= H-Bio =

Diesel refining with vegetable oil

H-Bio is an oil-refining processes which involves converting vegetable oil into high-quality diesel via hydrogenation. Hydrogenation is a chemical reaction in which a substance is treated with hydrogen, resulting in a new product. In H-Bio, hydrogen is added to vegetable oil and mineral oil, making a usable diesel that is made up of diesel oil and 10% vegetable oil. The process was first developed in 2006 by the Brazilian state-owned gas company Petrobras, and was primarily established for commercial use.

H-Bio can be used to power many cars that already use diesel, therefore it can be widely sold in fuel stations. The process has many advantages when compared to traditional methods, but also has drawbacks. H-Bio has been tested and confirmed as a viable method to supply diesel globally.

==Process==
The procedure requires that the diesel pass through a hydrodesulfurization (HDS) chamber, which removes the majority of the sulfur content from the diesel. The hydrocarbons are broken up in a cracking unit, and the diesel is then mixed with HDS light cycle oil.

===Hydrodesulfurization===
Diesel first passes through a distillation unit to undergo hydrodesulfurization. This is the process of removing sulfur from petroleum-based products by chemically combining it with hydrogen, resulting in hydrogen sulfide. Hydrogen and sulfur are combined in a hydrodesulfurization reactor, usually under the presence of a metal catalyst, where pressure is added to the bond and it is heated to temperatures ranging from 300 to 400 C, resulting in hydrogen sulfide molecules that are not included in the diesel.

===Cracking===
The diesel is then passed through the cracking unit. This breaks up the hydrocarbons that make up the diesel into smaller sizes.

=== Mixing with HDS light cycle oil ===
Next, the diesel is mixed with HDS light cycle oil (LCO). This is a poor diesel fuel due to its high sulfur content and poor engine ignition performance, thus it is mixed with H-Bio.

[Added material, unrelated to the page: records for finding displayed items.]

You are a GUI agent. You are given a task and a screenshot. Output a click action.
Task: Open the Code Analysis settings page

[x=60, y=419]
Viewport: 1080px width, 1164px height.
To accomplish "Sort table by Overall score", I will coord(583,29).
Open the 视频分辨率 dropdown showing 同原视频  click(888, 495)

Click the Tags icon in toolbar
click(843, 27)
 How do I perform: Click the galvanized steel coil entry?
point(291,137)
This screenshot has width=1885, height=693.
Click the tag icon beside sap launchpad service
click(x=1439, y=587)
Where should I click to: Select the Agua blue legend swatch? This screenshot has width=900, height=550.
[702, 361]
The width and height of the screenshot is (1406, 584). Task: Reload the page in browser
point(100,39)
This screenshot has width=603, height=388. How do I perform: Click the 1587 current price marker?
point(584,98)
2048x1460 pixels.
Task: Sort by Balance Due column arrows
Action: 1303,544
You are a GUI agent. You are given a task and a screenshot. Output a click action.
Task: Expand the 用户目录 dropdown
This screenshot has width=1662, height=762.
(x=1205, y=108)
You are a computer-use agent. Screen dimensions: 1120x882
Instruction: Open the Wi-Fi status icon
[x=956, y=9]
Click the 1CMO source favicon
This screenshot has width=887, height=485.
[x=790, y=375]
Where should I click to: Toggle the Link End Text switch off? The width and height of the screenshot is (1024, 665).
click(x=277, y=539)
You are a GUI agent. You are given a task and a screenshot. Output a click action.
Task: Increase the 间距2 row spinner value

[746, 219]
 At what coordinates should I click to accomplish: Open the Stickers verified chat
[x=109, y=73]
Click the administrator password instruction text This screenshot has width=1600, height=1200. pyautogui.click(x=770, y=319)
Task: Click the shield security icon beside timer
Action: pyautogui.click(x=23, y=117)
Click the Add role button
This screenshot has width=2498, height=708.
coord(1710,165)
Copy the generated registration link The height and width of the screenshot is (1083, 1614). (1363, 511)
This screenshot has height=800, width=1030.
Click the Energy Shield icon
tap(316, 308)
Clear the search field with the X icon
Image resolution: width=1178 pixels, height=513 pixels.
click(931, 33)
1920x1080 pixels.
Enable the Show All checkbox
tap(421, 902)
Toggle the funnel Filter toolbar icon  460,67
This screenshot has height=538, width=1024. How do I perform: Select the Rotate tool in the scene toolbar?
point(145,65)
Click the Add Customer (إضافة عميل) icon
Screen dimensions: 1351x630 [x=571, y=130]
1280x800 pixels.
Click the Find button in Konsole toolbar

The two are combined to produce the maximum amount of high-quality fuel from the given amount of supply. When LCO and H-Bio are blended, the fluid viscosity is modified for maximum performance, resulting in high-quality diesel. The resulting diesel has great ignition performance with very little sulfur content.

Finally, the diesel is mixed with other components that do not require the hydrogenation process, and this mixture results in H-Bio.

== Application ==
H-Bio is compatible with any vehicle that already uses diesel as its main fuel source, without requiring modifications to the engine or transmission. Additionally, H-Bio can be sold to consumers in local fuel stations, unlike its counterpart, biodiesel.

== Pros ==
The main advantages of the H-Bio are that:
- The process does not generate waste.
- No special efforts are needed to keep the diesel usable, such as separate storage.
- Cars that currently use diesel can use H-Bio without modification.
- The diesel has better ignition performance and a lower density.
- It is a higher-quality diesel with very little sulfur content. Compared to other methods, it therefore emits less sulfur dioxide, a main component of acid rain and a greenhouse gas.
- Drivers retain the same fuel economy as using diesel.
- The hydrogen used is recycled throughout the process.
- The vegetable oil used for the process can be from various sources, which can reduce the product's price.

== Cons ==
H-Bio also has drawbacks:
- The high cost of the production process has created setbacks. In 2008, Petrobras stopped production because one barrel of H-Bio, produced from soy oil, cost $180; this compared to a regular diesel cost at the time of $104.
- Although the process releases less sulfur dioxide into the atmosphere, other potent greenhouse gases are released, such as carbon dioxide and water vapor. In the exhaust of a diesel engine, 2%-12% of emissions are carbon dioxide concentrations, and another 2%-12% are water vapor concentration.

== Future outlook ==
Petrobras filed for patents to the National Industrial Property Institute (Brazil) to mass-produce H-Bio and distribute it globally. Its short-term goal was to create two refineries and eventually expand to five refineries. It planned to test this process, with different types of vegetable oils, in other refineries.